Task instructions
Copy the listing below word for word, from its first line through the line that contains "This screenshot has height=772, width=1028.", and reproduce nothing beyond that line.

Material provided
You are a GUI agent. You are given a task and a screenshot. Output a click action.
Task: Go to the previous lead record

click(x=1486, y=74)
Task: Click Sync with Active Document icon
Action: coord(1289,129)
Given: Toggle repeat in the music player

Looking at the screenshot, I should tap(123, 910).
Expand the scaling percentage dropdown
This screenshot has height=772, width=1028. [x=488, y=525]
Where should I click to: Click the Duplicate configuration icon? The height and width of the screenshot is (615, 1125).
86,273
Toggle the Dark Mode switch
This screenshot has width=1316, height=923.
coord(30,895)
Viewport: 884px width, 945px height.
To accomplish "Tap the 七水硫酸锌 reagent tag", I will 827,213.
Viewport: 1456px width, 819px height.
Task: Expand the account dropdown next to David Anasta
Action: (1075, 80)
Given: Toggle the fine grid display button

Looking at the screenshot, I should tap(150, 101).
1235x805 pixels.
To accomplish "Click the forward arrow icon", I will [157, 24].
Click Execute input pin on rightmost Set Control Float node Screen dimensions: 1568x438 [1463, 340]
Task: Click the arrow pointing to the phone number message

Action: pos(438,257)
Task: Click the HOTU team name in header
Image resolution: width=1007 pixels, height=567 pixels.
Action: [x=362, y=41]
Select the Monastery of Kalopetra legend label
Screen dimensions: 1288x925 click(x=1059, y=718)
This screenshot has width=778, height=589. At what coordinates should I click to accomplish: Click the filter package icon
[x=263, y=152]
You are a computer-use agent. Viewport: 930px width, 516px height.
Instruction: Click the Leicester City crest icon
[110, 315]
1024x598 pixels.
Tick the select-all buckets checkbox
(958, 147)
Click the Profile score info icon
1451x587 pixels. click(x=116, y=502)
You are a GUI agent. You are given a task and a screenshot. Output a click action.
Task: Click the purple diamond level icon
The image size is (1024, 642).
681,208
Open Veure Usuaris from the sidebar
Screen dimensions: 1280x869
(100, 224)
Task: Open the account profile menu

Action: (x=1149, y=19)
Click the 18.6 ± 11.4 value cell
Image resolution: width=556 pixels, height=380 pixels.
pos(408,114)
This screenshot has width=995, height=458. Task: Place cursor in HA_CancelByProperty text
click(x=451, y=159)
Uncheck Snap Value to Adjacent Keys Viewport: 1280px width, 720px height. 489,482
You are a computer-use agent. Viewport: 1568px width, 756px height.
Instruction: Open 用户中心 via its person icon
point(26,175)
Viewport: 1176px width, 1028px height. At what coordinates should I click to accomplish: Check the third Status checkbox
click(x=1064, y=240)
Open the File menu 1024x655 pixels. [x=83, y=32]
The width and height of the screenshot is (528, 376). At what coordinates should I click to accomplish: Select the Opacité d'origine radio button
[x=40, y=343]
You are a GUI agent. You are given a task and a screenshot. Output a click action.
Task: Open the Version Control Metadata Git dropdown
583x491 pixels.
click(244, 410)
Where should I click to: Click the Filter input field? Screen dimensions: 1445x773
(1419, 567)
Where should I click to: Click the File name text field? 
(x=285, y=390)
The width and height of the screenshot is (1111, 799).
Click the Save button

Expected answer
You are a GUI agent. You are given a task and a screenshot. Output a click action.
Task: Go to the previous lead record

click(x=1486, y=74)
Task: Click Sync with Active Document icon
Action: coord(1289,129)
Given: Toggle repeat in the music player

Looking at the screenshot, I should tap(123, 910).
Expand the scaling percentage dropdown
This screenshot has height=772, width=1028. [x=488, y=525]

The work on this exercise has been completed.